Study Design: A retrospective, multicenter clinical review was conducted.

Objective: To examine our experience using somatosensory evoked potential (SSEP) monitoring during anterior cervical discectomy and fusion (ACDF) to determine if monitoring of the spinal cord with SSEPs was helpful in identifying reversible causes of neurologic impairment while performing the procedure.

Summary Of Background Data: Recent studies have strongly supported the use of SSEP monitoring during complicated and upper-cervical spine surgery.

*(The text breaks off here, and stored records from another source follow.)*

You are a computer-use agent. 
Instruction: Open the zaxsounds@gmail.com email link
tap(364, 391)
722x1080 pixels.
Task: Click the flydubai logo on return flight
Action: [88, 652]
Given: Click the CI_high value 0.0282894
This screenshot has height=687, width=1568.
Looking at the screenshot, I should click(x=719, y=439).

Methods: The complete medical records of 163 patients who underwent ACDF, and who were monitored with SSEPs during the procedure between 1995 and 2002 were retrospectively reviewed. A single observer who was uninvolved with patient care abstracted these medical records. Demographic data, length of symptoms, workers' compensation status, primary diagnosis, preoperative neurologic status, number of levels fused, bone graft type, implants used, SSEP findings, postoperative neurologic status, complications, and recovery from complications were recorded. Final neurologic status was determined through phone contact with patients or outpatient charts of patients who could not be contacted personally.

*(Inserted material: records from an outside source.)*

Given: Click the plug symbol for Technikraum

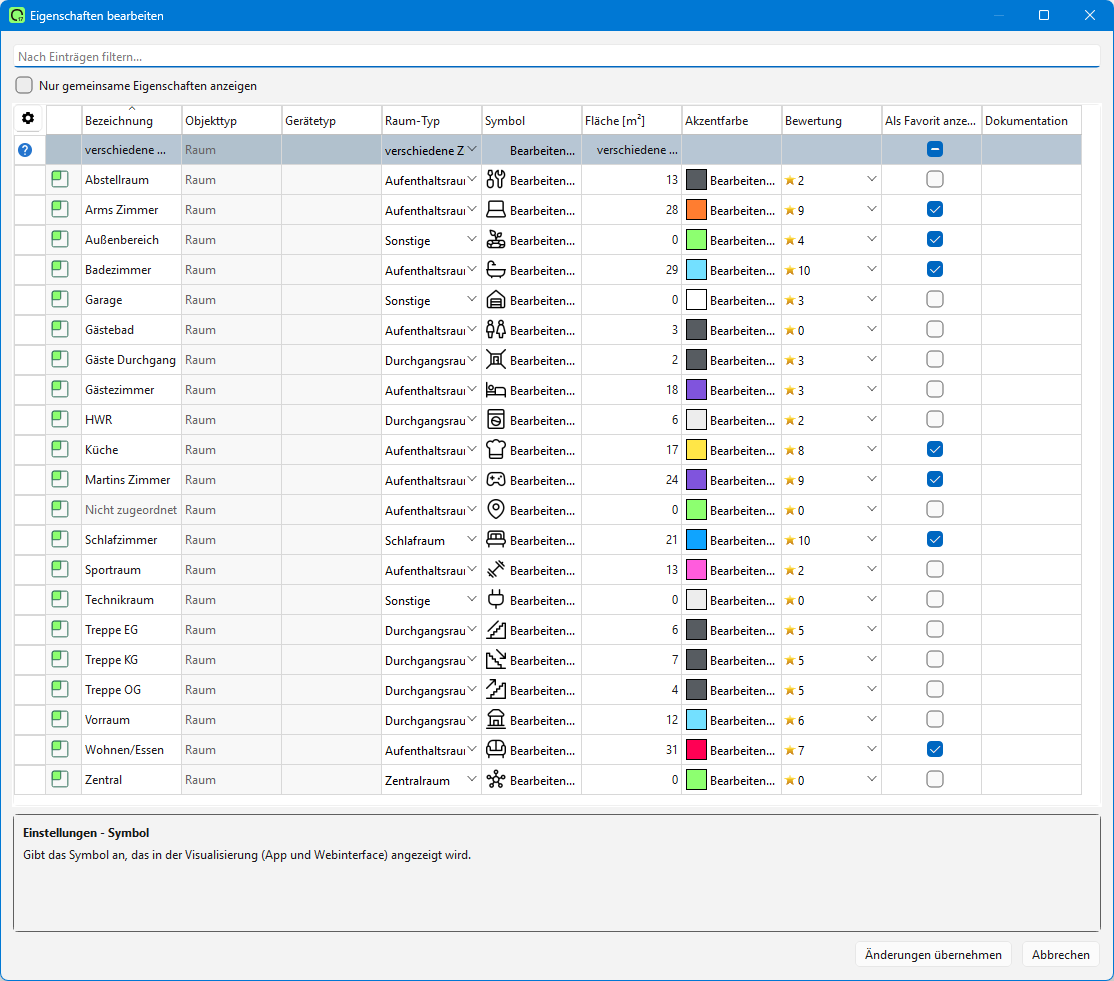Looking at the screenshot, I should [495, 600].
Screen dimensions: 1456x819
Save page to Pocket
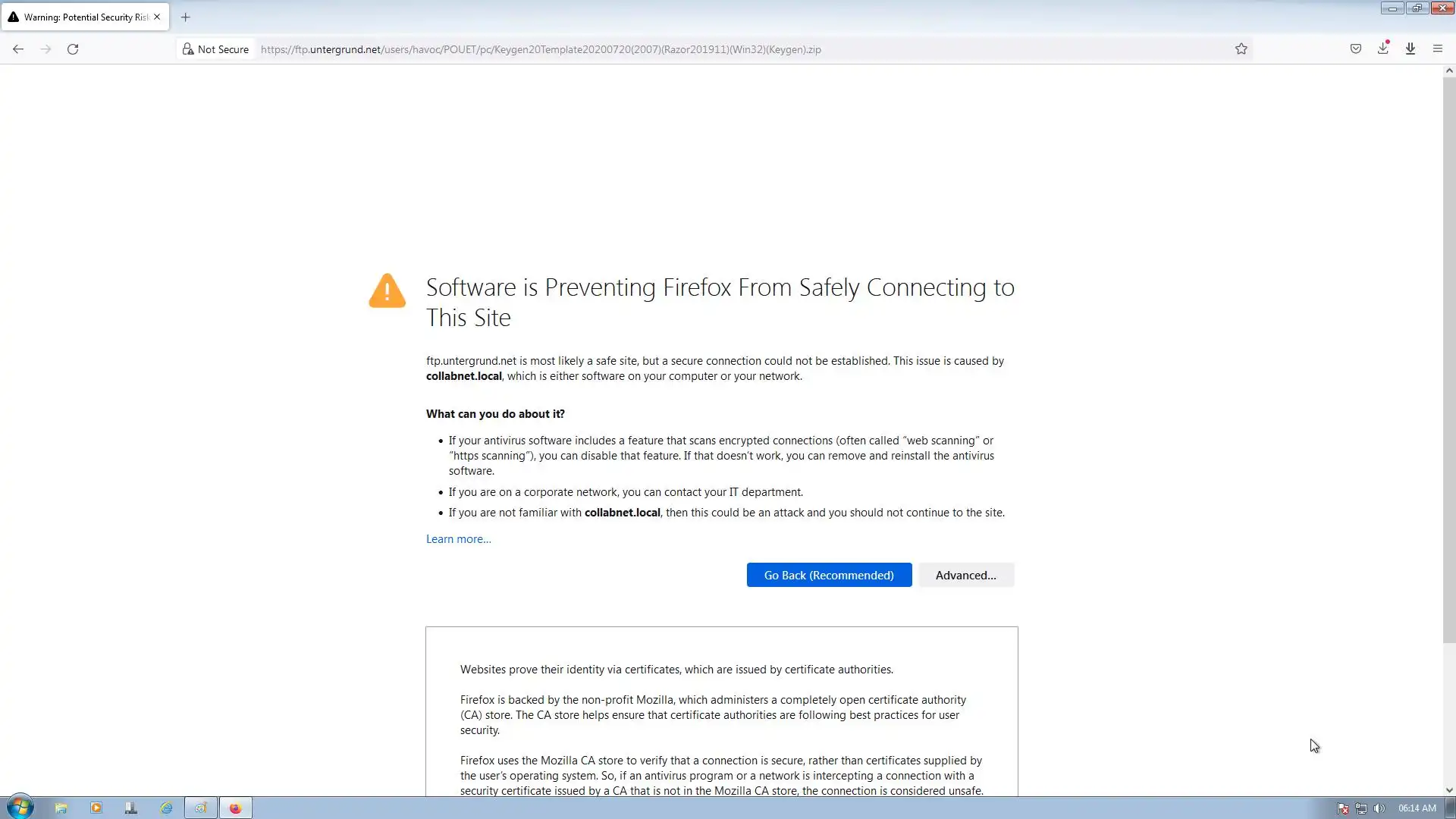tap(1355, 49)
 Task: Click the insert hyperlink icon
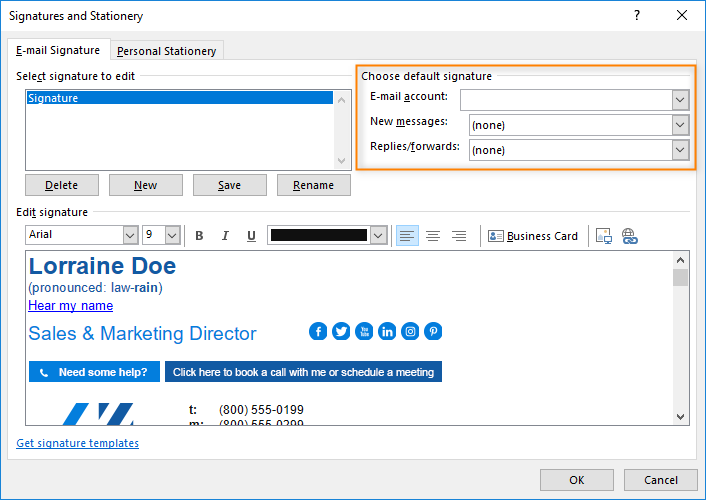(629, 236)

Results: There were 3 false positive (1.8%) intraoperative SSEP findings in which SSEP changes intraoperatively did not reflect a neurologic deterioration after surgery. There was 1 false negative (0.6%) in which a new neurologic deficit occurred after surgery, despite no change in SSEP amplitudes during the operation. There were 2 true negatives (1.2%) in which SSEP monitoring showed a preexisting neurologic deficit, which did not change during the operation.

Conclusion: In no instance were positive SSEP findings clinically useful in alerting the surgeon to potential intraoperative complications. Intraoperative SSEP monitoring is not helpful to the surgeon when performing routine ACDF. Additionally, ACDF is a safe procedure with a low rate of neurologic complications.